I nuovi contenuti e formati superavano la capacità dei preesistenti contenitori testuali della trasmissione orale. Assorbite o incluse come parte delle scritture ricevute, nella pratica queste nuove esposizioni vennero riconosciute come canoniche, in modo tale che i buddhisti del medio periodo non le ritenessero separate dall’eredità autorevole risalente al tempo del Buddha.

 

Riferimenti bibliografici

Anālayo, Bh. (2010). The genesis of the bodhisattva ideal. Hamburg University Press.

Anālayo, Bh. (2014). The dawn of Abhidharma. Hamburg University Press.

Anālayo, Bh. (2022). Early Buddhist oral tradition, textual formation and transmission. Wisdom Publications.

Anālayo, Bh. (2023). Studies in Āgama and Vinaya literature. Āgama Research Group and Aditya Prakashan.

Dhammadinnā, Bh. (2019). Co-textuality of Sūtra and early Abhidharma in the Abhidharmakośopāyikā-ṭīkā’s discourse quotations, Journal of Buddhist Studies, 16, 1–32.
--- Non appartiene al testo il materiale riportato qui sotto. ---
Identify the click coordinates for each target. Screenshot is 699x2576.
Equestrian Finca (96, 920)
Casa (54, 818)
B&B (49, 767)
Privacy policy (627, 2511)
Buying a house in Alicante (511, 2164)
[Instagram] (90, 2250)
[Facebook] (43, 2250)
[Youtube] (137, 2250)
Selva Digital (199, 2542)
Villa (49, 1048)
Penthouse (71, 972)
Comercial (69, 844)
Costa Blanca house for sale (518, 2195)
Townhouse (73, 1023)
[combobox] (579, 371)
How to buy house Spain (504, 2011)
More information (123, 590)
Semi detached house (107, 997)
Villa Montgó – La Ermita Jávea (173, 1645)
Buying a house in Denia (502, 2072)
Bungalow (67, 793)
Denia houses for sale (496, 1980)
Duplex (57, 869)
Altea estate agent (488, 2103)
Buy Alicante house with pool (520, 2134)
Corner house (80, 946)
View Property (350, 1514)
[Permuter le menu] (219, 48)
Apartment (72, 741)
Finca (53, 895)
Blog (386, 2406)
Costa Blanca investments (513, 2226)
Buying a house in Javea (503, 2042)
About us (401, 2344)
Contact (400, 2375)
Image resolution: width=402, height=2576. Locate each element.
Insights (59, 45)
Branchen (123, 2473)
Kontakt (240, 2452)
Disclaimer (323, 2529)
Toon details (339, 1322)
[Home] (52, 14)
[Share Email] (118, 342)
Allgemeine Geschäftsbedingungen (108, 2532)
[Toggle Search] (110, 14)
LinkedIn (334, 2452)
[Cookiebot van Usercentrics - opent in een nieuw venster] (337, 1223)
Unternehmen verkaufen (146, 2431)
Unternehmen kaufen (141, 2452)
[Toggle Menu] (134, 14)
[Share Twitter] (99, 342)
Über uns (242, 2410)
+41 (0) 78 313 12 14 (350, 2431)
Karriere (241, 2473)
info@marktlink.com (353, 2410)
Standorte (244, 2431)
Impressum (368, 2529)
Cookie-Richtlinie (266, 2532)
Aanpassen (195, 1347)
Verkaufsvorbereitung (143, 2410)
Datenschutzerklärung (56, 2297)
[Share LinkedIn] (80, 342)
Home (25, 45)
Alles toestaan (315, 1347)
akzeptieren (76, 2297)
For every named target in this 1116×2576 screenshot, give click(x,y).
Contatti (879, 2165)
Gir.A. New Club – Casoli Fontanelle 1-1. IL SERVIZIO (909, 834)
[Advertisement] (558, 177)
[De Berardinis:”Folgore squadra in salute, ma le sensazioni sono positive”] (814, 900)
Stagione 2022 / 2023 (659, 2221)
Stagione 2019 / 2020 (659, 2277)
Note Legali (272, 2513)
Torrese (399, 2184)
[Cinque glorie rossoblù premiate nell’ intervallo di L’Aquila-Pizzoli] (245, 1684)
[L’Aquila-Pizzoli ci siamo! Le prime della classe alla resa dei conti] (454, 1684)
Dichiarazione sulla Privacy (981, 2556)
Harrison, P. (2018). Early Mahāyāna: laying out the field, in P. Harrison (ed.), Setting out on the Great Way, essays on early Mahāyāna Buddhism (pp. 7–31). Equinox Publishing.

Schopen, G. (1995). Deaths, funerals, and the division of property in a monastic code, in D. Lopez, Buddhism in practice (pp. 473–502). Princeton University Press.

Schopen, G. (2000). The Mahāyāna and the middle period in Indian Buddhism, through a Chinese looking-glass, The Eastern Buddhist, new series, 32.2, 1–25.